┌─ Selected extract

Warner Bros. and DC Films' Joker earned another $13.9 million yesterday, a record for a Tuesday gross in October and a huge jump of 43% from its $9.702 million Monday gross. That brings its five-day total to $119.804 million domestic. Presuming the film has maintained the 38.7/61.3 domestic/overseas split that it had on Sunday, then it has earned around $310 million worldwide. At this rate, give or take fluctuations, the film should have around $135 million by Thursday and (if that split holds) around $348 million worldwide heading into its second weekend. It'll open in France, Germany and Israel today and tomorrow. That's it for the overseas market, unless it scores an eventual playdate in China.

└─
┌─ Data section

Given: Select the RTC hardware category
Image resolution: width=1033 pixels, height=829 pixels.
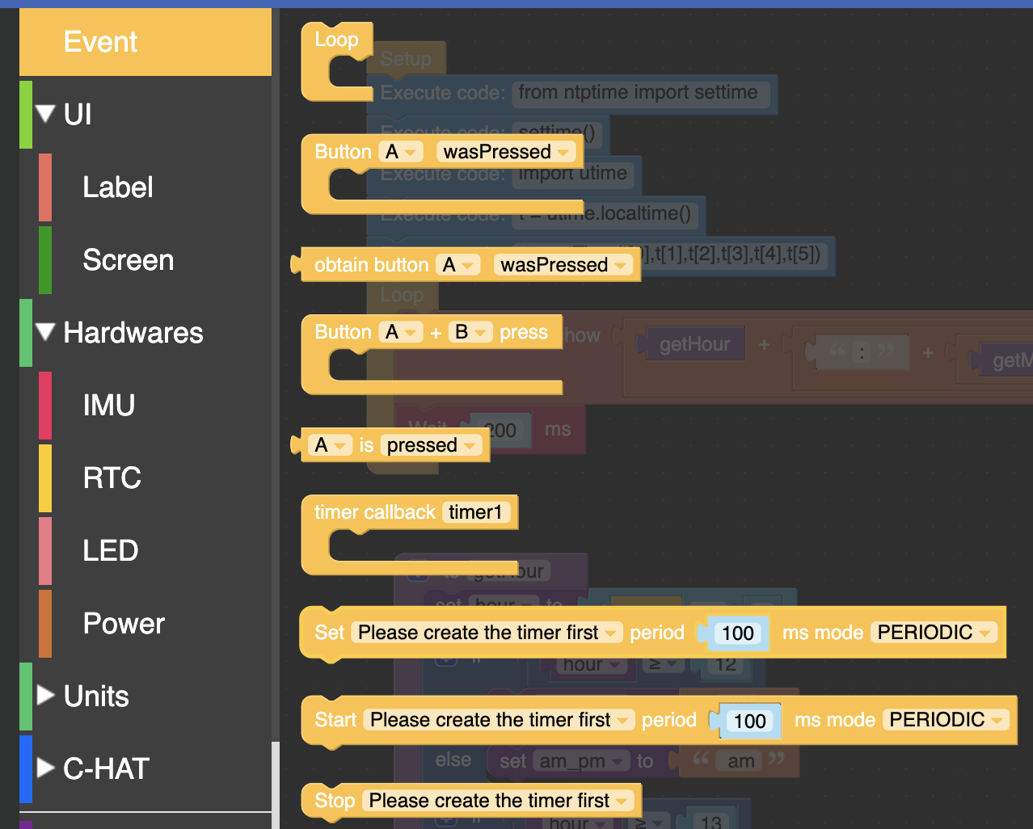Looking at the screenshot, I should tap(112, 478).
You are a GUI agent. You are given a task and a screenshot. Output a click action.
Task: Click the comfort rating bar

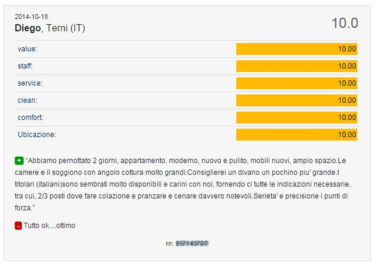tap(296, 117)
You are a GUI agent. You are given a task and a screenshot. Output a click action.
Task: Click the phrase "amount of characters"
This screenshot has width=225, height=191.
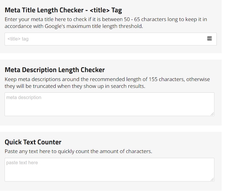pos(126,151)
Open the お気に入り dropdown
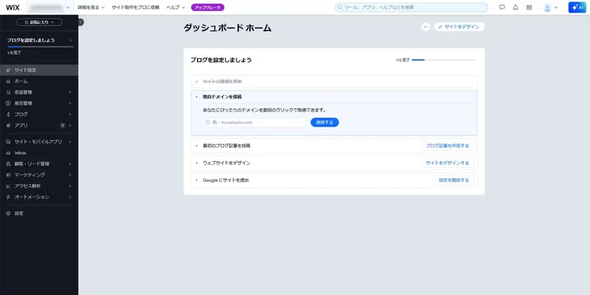The height and width of the screenshot is (295, 590). [39, 22]
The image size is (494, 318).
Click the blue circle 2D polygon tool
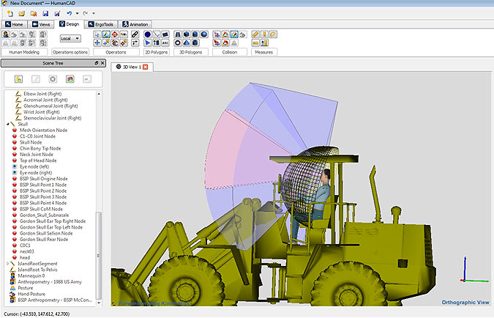(x=147, y=34)
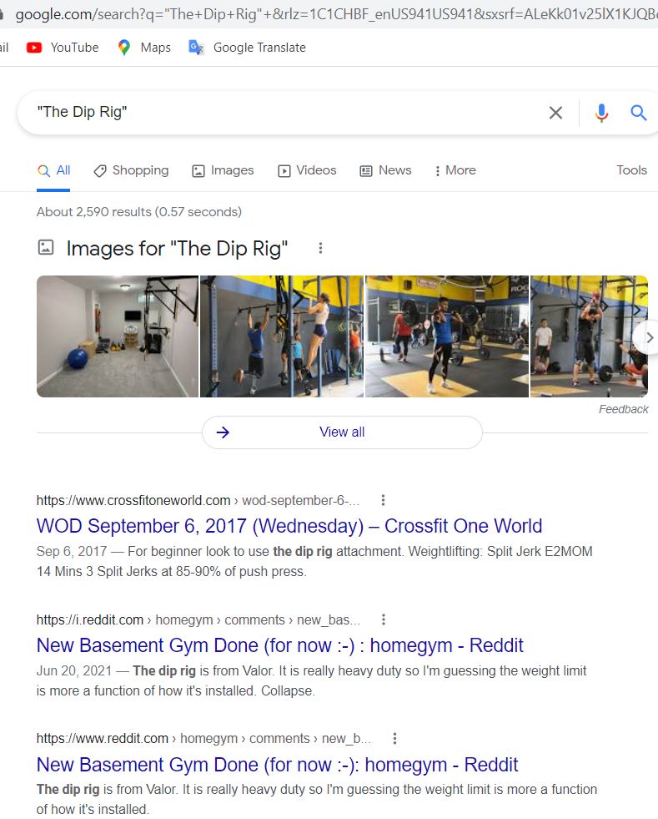The image size is (658, 819).
Task: Switch to the Shopping tab
Action: pyautogui.click(x=131, y=170)
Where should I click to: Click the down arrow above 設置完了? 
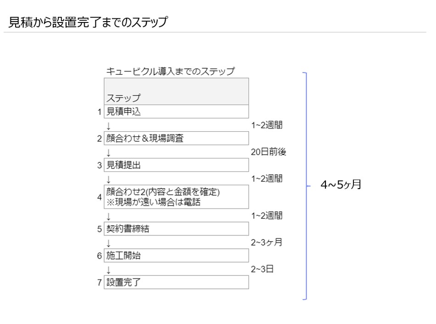(x=108, y=270)
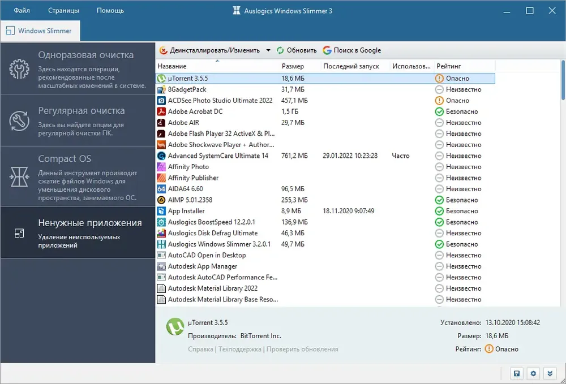Click the Техподдержка link

[239, 349]
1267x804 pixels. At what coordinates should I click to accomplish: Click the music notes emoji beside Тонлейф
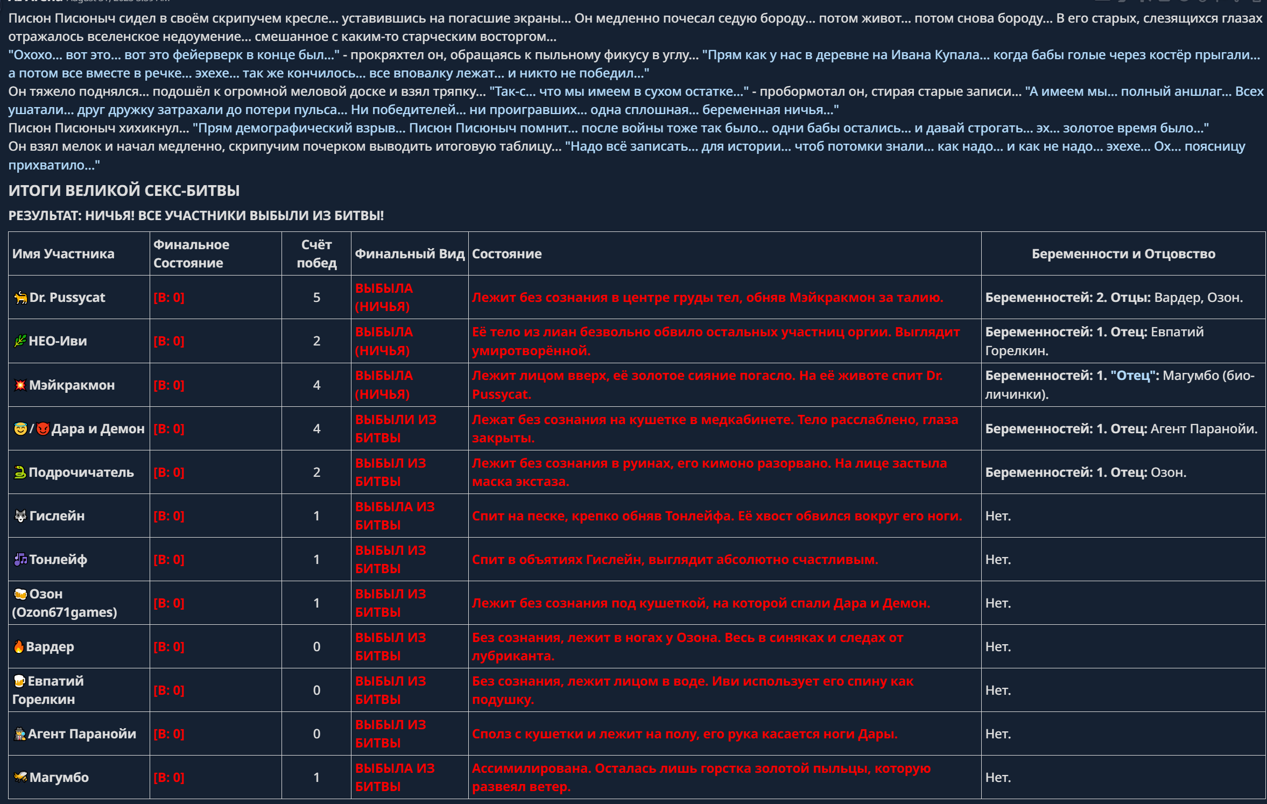click(x=20, y=560)
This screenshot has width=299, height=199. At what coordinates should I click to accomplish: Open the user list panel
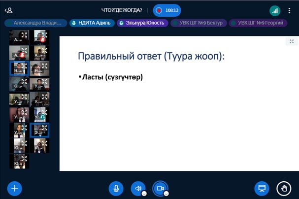(9, 10)
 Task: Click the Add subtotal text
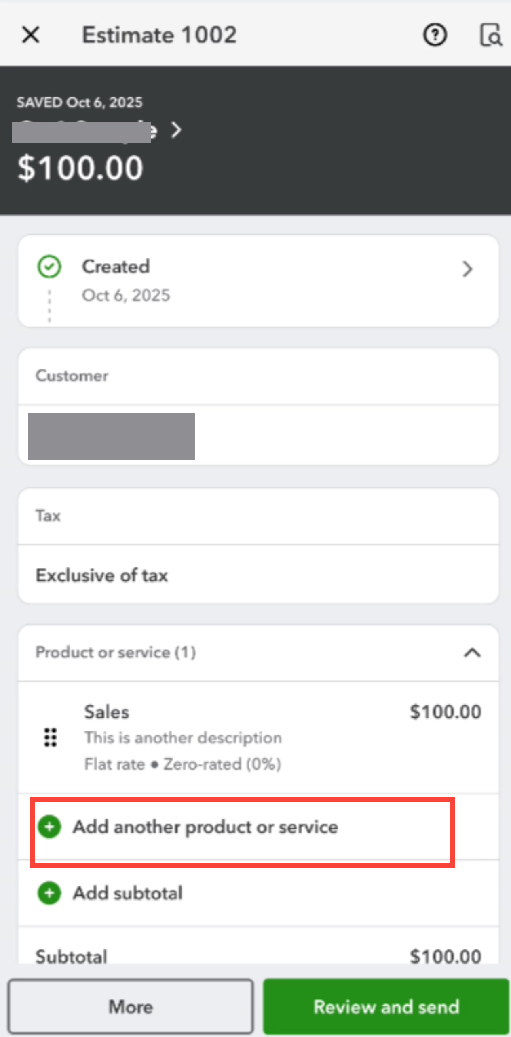[x=128, y=893]
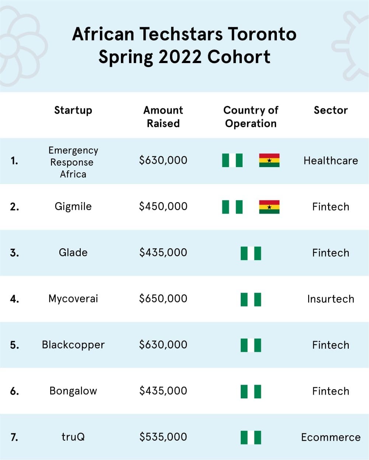Select the Country of Operation header

pyautogui.click(x=251, y=117)
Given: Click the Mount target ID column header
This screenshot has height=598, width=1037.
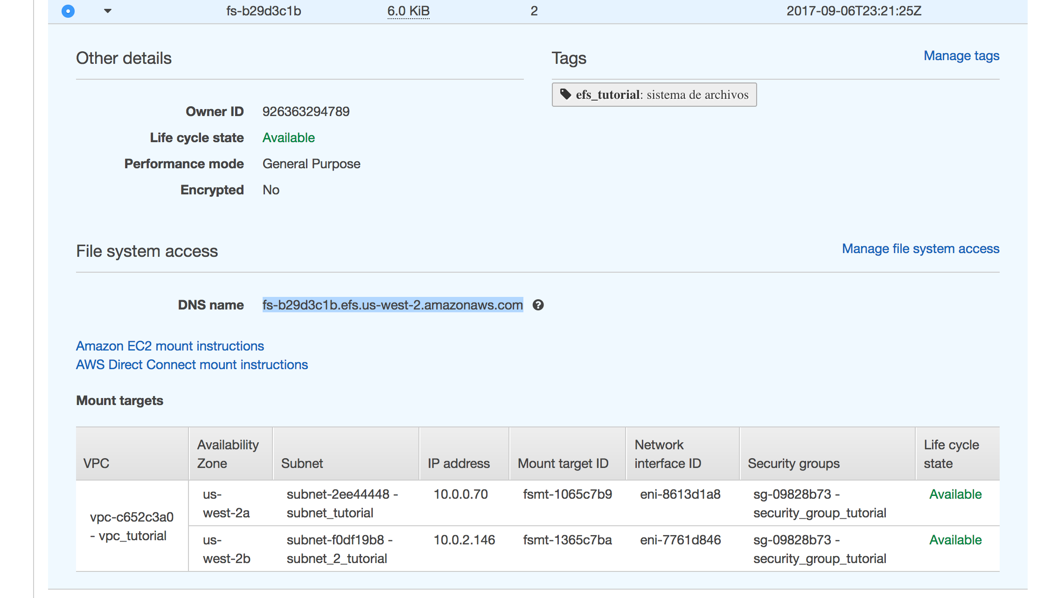Looking at the screenshot, I should pos(563,463).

└─

In the passage on Joker's box-office earnings, copy word for word the part from "Warner Bros. and" to "playdate in China.".

Warner Bros. and DC Films' Joker earned another $13.9 million yesterday, a record for a Tuesday gross in October and a huge jump of 43% from its $9.702 million Monday gross. That brings its five-day total to $119.804 million domestic. Presuming the film has maintained the 38.7/61.3 domestic/overseas split that it had on Sunday, then it has earned around $310 million worldwide. At this rate, give or take fluctuations, the film should have around $135 million by Thursday and (if that split holds) around $348 million worldwide heading into its second weekend. It'll open in France, Germany and Israel today and tomorrow. That's it for the overseas market, unless it scores an eventual playdate in China.